My setup is the following:
Jetson Xavier
DeepStream 5.0
JetPack 4.4
TensorRT 7.1.3
NVIDIA GPU Driver Version 10.2
It’s possible to have some accuracy drop when inferencing with INT8.
The amount depends on the calibration and the model’s property.
But 7-15% seems too much.
Would you mind to share the original file (ex. onnx, pb or .caffe) with us?
As well as the data and source you used for generating the calibration cache?
Thanks for the swift response. Original model files I used were a darknet weight file and a cfg file. As for calibration, I firstly selected 200 random images from the training set as calib dataset. Then I used the entire training set as calib dataset. It seems that the latter option offered better performance.
I uploaded model files and a small subset of the training set.
In general, TensorRT will merge/combine several layers together for acceleration (ex. conv+scale+activation).
However, the layer are calibrated without merging in your cache file.
Not sure if this causes some unexpected accuracy drop.
Would you mind to try the calibration tool shared in the below GitHub again:
We have verified that the cache files in the GitHub can output the detections correctly.
I followed the demo#5 to create an onnx file, and followed demo#6 to calibrate and get a calibration cache. Then I used the cache in the deepstream yolo-app as int8-calib-file.
When I used tensorrt-demo generated caches within the repo, they all worked fine. When I moved the cache into deepstream, I got the following:
ERROR: [TRT]: Calibration failure occurred with no scaling factors detected. This could be due to no int8 calibrator or insufficient custom scales for network layers. Please see int8 sample to setup calibration correctly.

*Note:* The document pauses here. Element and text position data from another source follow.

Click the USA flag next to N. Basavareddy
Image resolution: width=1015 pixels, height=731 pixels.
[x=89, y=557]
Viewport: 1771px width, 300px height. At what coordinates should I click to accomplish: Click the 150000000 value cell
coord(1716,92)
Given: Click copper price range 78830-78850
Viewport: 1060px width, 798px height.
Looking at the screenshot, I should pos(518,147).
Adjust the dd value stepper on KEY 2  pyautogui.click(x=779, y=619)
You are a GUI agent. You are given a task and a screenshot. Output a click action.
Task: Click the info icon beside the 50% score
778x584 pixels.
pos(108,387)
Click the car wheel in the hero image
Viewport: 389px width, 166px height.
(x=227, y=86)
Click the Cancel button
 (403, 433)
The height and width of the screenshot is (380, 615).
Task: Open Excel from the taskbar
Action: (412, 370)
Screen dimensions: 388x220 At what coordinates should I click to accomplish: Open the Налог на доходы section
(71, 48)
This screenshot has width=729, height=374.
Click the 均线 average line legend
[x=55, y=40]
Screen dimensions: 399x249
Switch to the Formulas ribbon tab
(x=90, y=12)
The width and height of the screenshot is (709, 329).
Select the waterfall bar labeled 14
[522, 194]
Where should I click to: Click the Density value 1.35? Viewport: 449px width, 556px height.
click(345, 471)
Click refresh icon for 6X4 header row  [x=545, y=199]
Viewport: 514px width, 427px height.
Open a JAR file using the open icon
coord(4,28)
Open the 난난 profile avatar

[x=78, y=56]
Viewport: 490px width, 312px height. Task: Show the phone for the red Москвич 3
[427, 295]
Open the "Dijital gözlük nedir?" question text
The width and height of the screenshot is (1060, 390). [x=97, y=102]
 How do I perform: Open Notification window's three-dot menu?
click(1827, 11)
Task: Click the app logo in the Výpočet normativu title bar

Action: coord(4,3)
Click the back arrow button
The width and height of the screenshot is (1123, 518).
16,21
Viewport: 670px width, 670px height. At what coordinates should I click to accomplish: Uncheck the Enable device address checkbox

ERROR: [TRT]: Builder failed while configuring INT8 mode.
Building engine failed!
I also tried the yolov3-tiny cache as you suggested, and the same thing happened – it only works for the given repo and cannot be transferred to Deepstream. The error is the same as mentioned above.
Hi,
It did work. However the accuracy only increased for about 1.2 percent, which means the INT8 quantization still caused about 6 percent accuracy drop. Is there any other way to improve this?